Core Hadoop: The basic components of Apache Hadoop.
Hadoop Distributed File System (HDFS): A special purpose file system designed to work with the MapReduce engine. It provides high-throughput access to data in a highly distributed environment.
MapReduce: A framework for performing high volume distributed data processing using the MapReduce programming paradigm.
Essential Hadoop: : A set of Apache components designed to ease working with Core Hadoop.
Apache Pig A platform for creating higher level data flow programs that can be compiled into sequences of MapReduce programs, using Pig Latin, the platform’s native language.
Apache Hive: A tool for creating higher level SQL queries using HiveQL, the tool’s native language, that can be compiled into sequences of MapReduce programs.
Apache HCatalog: A metadata abstraction layer that insulates users and scripts from how and where data is physically stored.
WebHCat: A component that provides a set of REST APIs for HCatalog and related Hadoop components. Originally named Templeton.
Apache HBase: A distributed, column-oriented database that provides the ability to access and manipulate data randomly in the context of the large blocks that make up HDFS.
Apache ZooKeeper: A centralized tool for providing services to highly distributed systems. ZooKeeper is necessary for HBase installations.

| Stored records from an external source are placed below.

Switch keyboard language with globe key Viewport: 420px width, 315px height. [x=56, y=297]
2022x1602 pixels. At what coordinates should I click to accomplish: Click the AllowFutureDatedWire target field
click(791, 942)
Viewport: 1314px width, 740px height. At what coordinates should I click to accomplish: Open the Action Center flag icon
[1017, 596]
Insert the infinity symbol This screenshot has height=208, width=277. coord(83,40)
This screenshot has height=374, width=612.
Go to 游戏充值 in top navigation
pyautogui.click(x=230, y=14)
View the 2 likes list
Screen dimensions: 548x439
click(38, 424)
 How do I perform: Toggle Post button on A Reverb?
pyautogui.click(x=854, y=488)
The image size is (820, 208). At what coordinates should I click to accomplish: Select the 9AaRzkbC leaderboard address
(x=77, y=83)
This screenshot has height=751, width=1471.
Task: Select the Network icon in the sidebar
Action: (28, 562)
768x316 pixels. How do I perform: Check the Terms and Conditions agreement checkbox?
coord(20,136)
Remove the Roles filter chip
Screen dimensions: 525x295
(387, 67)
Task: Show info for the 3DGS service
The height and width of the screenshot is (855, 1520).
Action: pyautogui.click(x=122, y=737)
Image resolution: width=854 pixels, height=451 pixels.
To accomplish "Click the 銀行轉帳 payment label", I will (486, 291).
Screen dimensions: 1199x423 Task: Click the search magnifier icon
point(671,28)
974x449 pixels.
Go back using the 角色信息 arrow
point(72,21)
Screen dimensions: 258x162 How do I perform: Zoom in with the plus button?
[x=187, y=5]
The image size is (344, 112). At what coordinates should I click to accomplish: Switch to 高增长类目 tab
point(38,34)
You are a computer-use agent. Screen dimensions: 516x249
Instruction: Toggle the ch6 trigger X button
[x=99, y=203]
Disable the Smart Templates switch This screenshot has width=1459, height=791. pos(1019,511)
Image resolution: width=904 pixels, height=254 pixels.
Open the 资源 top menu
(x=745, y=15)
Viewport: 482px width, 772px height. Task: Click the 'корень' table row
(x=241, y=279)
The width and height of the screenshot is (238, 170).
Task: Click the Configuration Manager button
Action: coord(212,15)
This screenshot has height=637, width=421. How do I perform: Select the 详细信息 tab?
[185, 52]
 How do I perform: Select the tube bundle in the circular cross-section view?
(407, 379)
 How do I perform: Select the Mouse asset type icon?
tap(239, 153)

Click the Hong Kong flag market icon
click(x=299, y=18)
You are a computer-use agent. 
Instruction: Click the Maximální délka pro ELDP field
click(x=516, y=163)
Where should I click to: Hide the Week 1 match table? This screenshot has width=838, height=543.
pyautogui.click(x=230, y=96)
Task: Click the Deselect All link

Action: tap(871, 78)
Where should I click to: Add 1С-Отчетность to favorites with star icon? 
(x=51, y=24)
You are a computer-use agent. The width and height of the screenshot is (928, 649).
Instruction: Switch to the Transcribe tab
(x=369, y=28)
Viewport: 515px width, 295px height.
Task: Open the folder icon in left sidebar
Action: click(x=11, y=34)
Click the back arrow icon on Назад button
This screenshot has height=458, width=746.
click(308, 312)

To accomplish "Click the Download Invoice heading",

Hadoop Support: A set of components that allow you to monitor your Hadoop installation and to connect Hadoop with your larger compute environment.
Apache Oozie: A server based workflow engine optimized for running workflows that execute Hadoop jobs.
Apache Sqoop: A component that provides a mechanism for moving data between Hadoop and external structured data stores. Can be integrated with Oozie workflows.
Ganglia: An Open Source tool for monitoring high-performance computing systems.
Nagios: An Open Source tool for monitoring systems, services, and networks.
You must always install HDFS, but you can select components from the other layers based on your needs.